Na pessoa de Vossa Excelência, desejo saudar cordialmente todos os Moçambicanos, do Rovuma ao Maputo, particularmente os mais pobres e os que mais sofrem no corpo ou no espírito.

Encontro-me hoje aqui, Senhor Presidente, aceitando o amável convite de Vossa Excelência e o dos meus Irmãos no Episcopado. Agradeço de maneira simples, mas sinceramente, com um muito obrigado! Muito obrigado a todos!

2. Venho até vós como Bispo de Roma, como Vigário do Príncipe da Paz, Jesus Cristo, para Quem todo o homem é um irmão que deve ser amado, respeitado e amparado. É por conseguinte uma visita pastoral, como as que tenho vindo a fazer a tantos outros povos, que amo com e no amor de Cristo. As minhas palavras e intervenções serão dirigidas em primeiro lugar aos fiéis da Igreja Católica, para os confirmar e estimular no empenho consciente de viverem como filhos de Deus, comprometidos nesta sociedade, mas elas dirigem-se também a todos os Moçambicanos, sem distinção, para lhes repetir a mensagem: o amor existe; ninguém pode viver bem sem amor; é possível a civilização do amor.

Rica da sua experiência em humanidade, a Igreja vê no homem o seu caminho. E em nome e na fidelidade a Cristo Redentor, ela quer contribuir para o desenvolvimento integral e autêntico do mesmo homem, também aqui em Moçambique, como tem feito, está a fazer e continuará a fazer em todos os países do mundo, consoante isso lhe é permitido. E essa sua contribuição é para benefício de todos e de cada um, pois a Igreja considera cada pessoa um valor e cada comunidade um corpo; e que ambas hão-de ser libertadas e nunca oprimidas. E a mesma Igreja vai haurir a motivação e a perseverança para tanto, na “semelhança” divina do homem e na sua vocação para a imortalidade ( Sollicitudo Rei Socialis, 29).

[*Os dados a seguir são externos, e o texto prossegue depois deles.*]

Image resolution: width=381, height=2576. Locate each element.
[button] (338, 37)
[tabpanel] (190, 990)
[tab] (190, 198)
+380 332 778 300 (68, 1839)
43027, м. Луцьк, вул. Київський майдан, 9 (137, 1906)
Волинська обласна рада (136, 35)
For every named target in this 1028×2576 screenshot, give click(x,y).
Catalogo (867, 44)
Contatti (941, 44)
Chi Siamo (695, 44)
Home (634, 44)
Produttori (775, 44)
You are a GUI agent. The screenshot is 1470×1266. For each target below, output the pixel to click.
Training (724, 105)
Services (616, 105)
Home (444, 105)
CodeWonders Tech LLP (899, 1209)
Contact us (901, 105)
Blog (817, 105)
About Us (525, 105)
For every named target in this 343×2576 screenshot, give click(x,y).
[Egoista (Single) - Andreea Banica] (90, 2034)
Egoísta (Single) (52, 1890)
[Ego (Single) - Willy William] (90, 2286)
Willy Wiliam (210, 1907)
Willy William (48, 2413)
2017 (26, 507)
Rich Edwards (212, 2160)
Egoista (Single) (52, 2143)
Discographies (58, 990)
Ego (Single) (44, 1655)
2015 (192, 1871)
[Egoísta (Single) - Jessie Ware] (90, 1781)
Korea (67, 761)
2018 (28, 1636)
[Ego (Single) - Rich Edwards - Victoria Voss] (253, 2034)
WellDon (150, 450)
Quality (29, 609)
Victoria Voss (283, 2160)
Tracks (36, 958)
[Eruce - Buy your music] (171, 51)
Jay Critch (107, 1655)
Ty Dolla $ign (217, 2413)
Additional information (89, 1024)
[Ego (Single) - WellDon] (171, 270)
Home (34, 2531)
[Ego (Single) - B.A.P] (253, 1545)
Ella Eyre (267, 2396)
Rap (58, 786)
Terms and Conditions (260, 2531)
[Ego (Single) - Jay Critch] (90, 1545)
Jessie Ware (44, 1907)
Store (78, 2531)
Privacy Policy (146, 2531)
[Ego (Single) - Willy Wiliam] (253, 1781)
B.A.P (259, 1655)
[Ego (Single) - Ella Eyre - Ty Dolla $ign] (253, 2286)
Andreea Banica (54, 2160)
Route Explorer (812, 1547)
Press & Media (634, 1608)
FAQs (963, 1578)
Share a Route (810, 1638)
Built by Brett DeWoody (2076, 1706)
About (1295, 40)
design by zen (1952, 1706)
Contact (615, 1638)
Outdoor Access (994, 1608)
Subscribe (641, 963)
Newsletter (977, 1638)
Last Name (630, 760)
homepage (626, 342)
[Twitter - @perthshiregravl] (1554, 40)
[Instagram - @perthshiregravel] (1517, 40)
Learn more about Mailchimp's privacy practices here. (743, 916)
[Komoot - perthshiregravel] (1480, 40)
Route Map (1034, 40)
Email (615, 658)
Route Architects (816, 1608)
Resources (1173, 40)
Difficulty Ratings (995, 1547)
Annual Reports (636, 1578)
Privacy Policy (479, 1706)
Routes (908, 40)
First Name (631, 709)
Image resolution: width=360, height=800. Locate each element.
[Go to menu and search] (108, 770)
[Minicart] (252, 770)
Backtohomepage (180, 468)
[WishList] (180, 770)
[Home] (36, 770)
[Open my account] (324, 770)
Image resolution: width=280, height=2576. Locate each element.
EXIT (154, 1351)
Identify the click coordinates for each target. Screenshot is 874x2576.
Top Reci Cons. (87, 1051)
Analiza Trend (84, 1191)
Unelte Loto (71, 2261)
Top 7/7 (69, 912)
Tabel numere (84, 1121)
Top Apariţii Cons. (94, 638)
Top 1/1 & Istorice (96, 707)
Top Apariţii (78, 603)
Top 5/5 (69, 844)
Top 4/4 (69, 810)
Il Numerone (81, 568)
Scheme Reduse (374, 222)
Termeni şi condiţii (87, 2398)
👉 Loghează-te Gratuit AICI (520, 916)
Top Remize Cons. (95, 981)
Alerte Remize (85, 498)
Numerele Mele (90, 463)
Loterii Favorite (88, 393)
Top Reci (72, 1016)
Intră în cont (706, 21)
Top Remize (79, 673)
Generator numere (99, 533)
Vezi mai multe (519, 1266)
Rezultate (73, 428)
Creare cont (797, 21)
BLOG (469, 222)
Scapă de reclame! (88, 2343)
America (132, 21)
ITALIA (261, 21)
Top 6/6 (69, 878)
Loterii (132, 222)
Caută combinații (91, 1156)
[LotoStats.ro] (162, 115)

3. Sei, Senhor Presidente, por o ter ouvido de Vossa Excelência, aquando da sua visita ao Vaticano, em Abril do ano passado, e pelo que me referiu o meu Enviado especial em Agosto do mesmo ano – como já ouvira do seu ilustre e saudoso predecessor Presidente Samora Machel – que na pátria moçambicana persiste a guerra, com todas as suas consequências de sofrimento, luto e desolação. Muitos homens, mulheres e crianças sofrem por não terem casa onde habitar, alimentação suficiente, escolas onde se instruir, hospitais para tratar a saúde, igrejas onde se reunir para rezar e campos onde empregar as forças de trabalho. Muitos milhares de pessoas são forçadas a deslocar-se à procura de segurança e de meios para sobreviver; outras refugiam-se nos países vizinhos. Face a este lamentável condicionalismo, quando se apresentou a ocasião, não tenho deixado de repetir: “Não à violência e sim à paz!”. E contaram sempre com o meu apoio as diligências dos meus Irmãos Bispos moçambicanos em favor da paz. Desejo aqui formular votos de que o sentir profundamente humanitário, valor distintivo dos povos africanos, faça convergir para o homem todas as partes interessadas, de maneira que se possam resolver pacificamente os graves problemas actuais.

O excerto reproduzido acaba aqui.